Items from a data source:
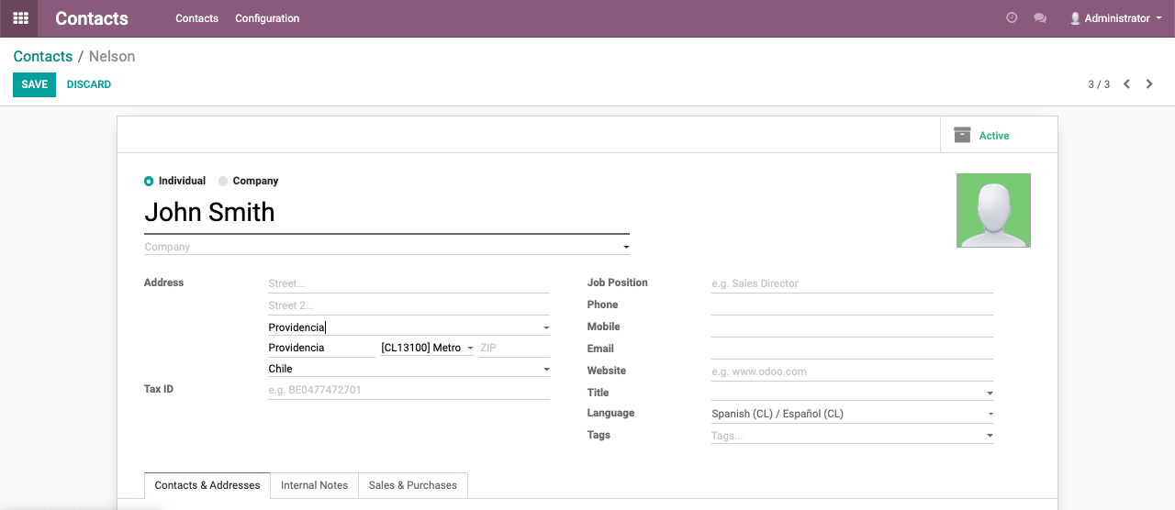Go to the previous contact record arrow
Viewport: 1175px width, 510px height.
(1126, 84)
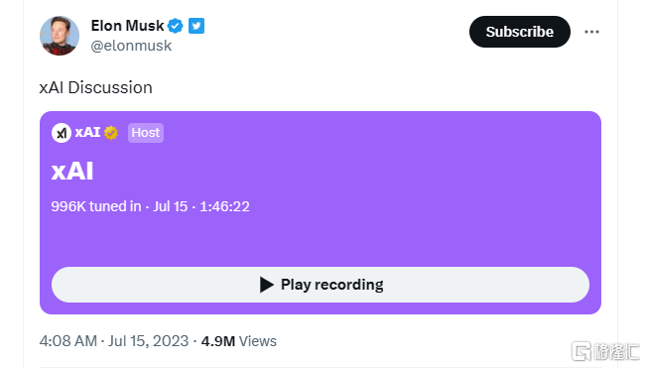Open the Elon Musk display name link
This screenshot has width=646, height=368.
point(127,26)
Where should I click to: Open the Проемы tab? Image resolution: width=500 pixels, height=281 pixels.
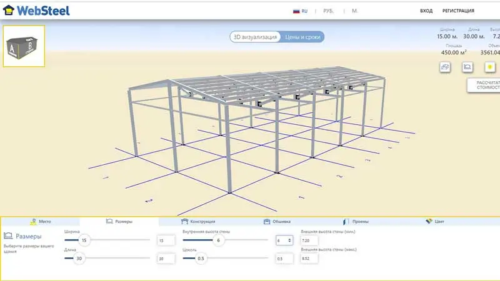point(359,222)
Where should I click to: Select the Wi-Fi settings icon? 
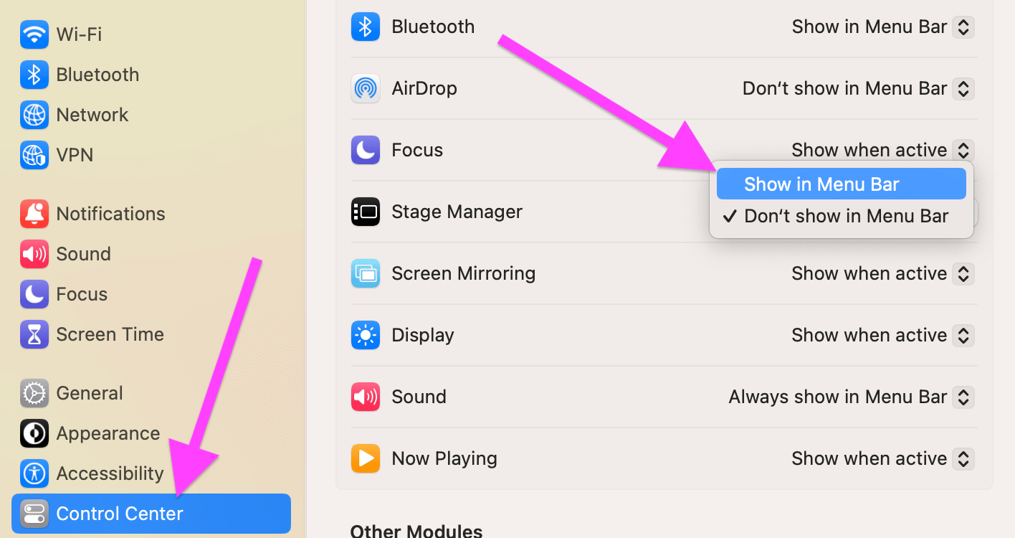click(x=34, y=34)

_Work order_. Nothing but the lines from the one containing "Where should I click to: Select" through the last line of the records should appear in the copy, exactly as written and without pictures.

_Answer_.
Where should I click to: Select the Wi-Fi settings icon? 
click(x=34, y=34)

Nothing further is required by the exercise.